As for the essentials of what breakaway brokers need to know, it's a good bet that Professor Carl J. Schramm will live up to his nickname, "The Evangelist of Entrepreneurship," so dubbed by The Economist. Not only does he preach entrepreneurship, he's a major myth-buster when it comes to the nitty-gritty of business startups, as he tells ThinkAdvisor in an interview.
The Syracuse University professor argues, provocatively, that in launching a new business, there's absolutely no need for a business plan. In fact, he called his new book "Burn The Business Plan: What Great Entrepreneurs Really Do" (Simon and Schuster).
In the interview, the economist, 70, reveals just why a plan isn't necessary.

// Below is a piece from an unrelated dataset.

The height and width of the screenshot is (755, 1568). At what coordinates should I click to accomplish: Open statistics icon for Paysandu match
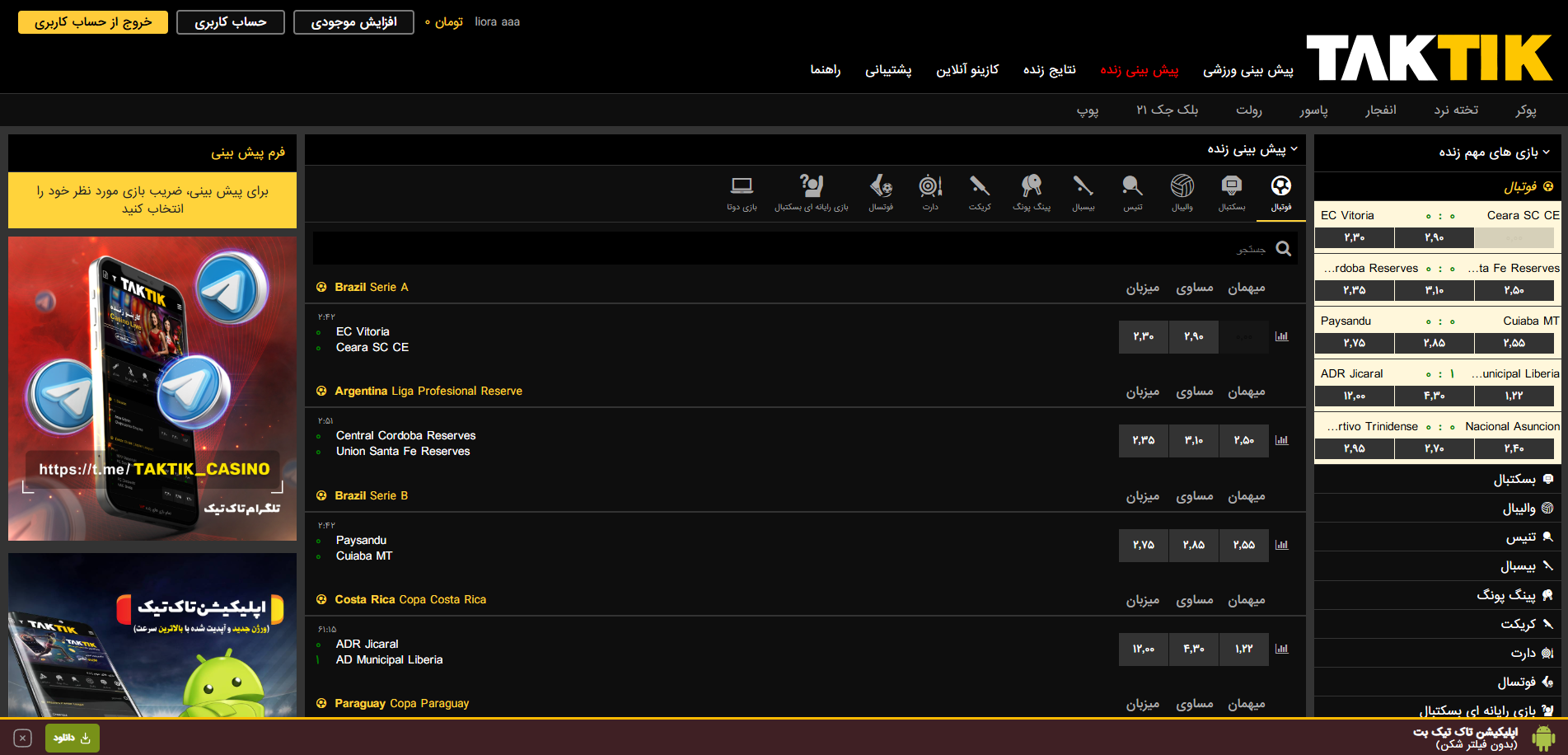coord(1281,545)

After all, revolutionary companies ranging from Procter & Gamble and General Electric to Amazon and Facebook had none, he stresses.
The former president of the entrepreneurship-promoting Ewing Marion Kauffman Foundation and a consultant about innovation to large companies (carlschramm.com), he also talks about why four out of five start-ups fail within the first 10 years — and how to avoid such disaster.
A venture investor, he has founded or co-founded five companies in health care, finance and information technology and is former chair of the Commerce Department's Advisory Committee on Measuring Innovation in the 21st Century Economy.
Schramm maintains that entrepreneurship has been misrepresented and glamorized, and that the best way to succeed as a business owner is to first gain experience and insight by working in a large corporation.
ThinkAdvisor recently interviewed the professor, on the phone from his office near Baltimore. He presented do's and don'ts for starting a business that are likely to be of value to large-firm advisors flirting with the idea of going on their own or those who are already putting such a plan into action. Here are excerpts from our conversation:
THINKADVISOR: What are the chances of entrepreneurial success for a financial advisor who's been working at a large firm?
CARL SCHRAMM: The odds aren't against them. The whole issue is brand. If you're working at, say, Fidelity or Morgan Stanley, the brand protects you. The advisors who are ready to break out know that what they want to do for their clients is better, on average, than what the big bank they work for [provides]. The trick is getting people to go with you and that, performing with your own research on the outside, you have confidence you'll be as protected as you were being with a huge institution.
Conventional wisdom says that when starting a business, you need a business plan. Why do you disagree?
A business plan doesn't really help you have a successful business. Secondly, there's the cost in terms of time to develop one. Third, the business plan was invented principally as a way of communication between an aspiring entrepreneur and the venture capital community. But venture capital backs less than 1% of all new businesses every day. So there's no reason to create a document to talk to people you'll never talk to.
Didn't companies that grew to be very large start out with a business plan?
Most businesses never had a business plan, which is a relatively new idea. There was no business plan for Procter & Gamble, Alcoa, General Electric, General Motors, American Airlines — or for Google, Amazon, Apple, Microsoft or Facebook.
Any other reasons for a business plan's being unnecessary?
The notion of an exit strategy — getting out within five or six years [or other timeframe] — is totally foreign to the concept of why anybody would start a business. That notion never existed when most businesses were created. When GE was put together, the thought was that it would be around forever, just like the railroad companies and the banks.
You write that, nowadays, as more business plans are being written, there's an increasing number of startups that fail. Surprising.
Twenty years ago the U.S. was benefiting from one 1 million startups a year. Ten years ago it was about 700,000 a year. This year there will be fewer than 500,000 startups. This has been a period in which the business plan was created as [a] way to recruit investors. It was also the period in which we invented business incubators. So the more you allegedly support new businesses, fewer new businesses get started.
What are the top reasons for financial advisors, and others, wanting to go on their own?
The most common reason that people want to become entrepreneurs is that they want to work for themselves. They want to be in control of their own destiny. They want to boss. They want to set the strategy. They want to determine how they'll work and how much they'll work. Other people do it because they just can't tolerate the rules of a big business or because they're frustrated that the business they're working in isn't innovative enough and they have ideas that the firm won't pursue.
You write that an entrepreneur should be reluctant to share ownership in the company with employees until they've proven their value over a long time. Would that go for FAs too?
Yes. Every business is the baby of one person, such as the guy who leads a group to leave a bank. There's one instigator that does it. But there are instances where two or three people are critical to the decision. In those cases, you can think of it as a partnership.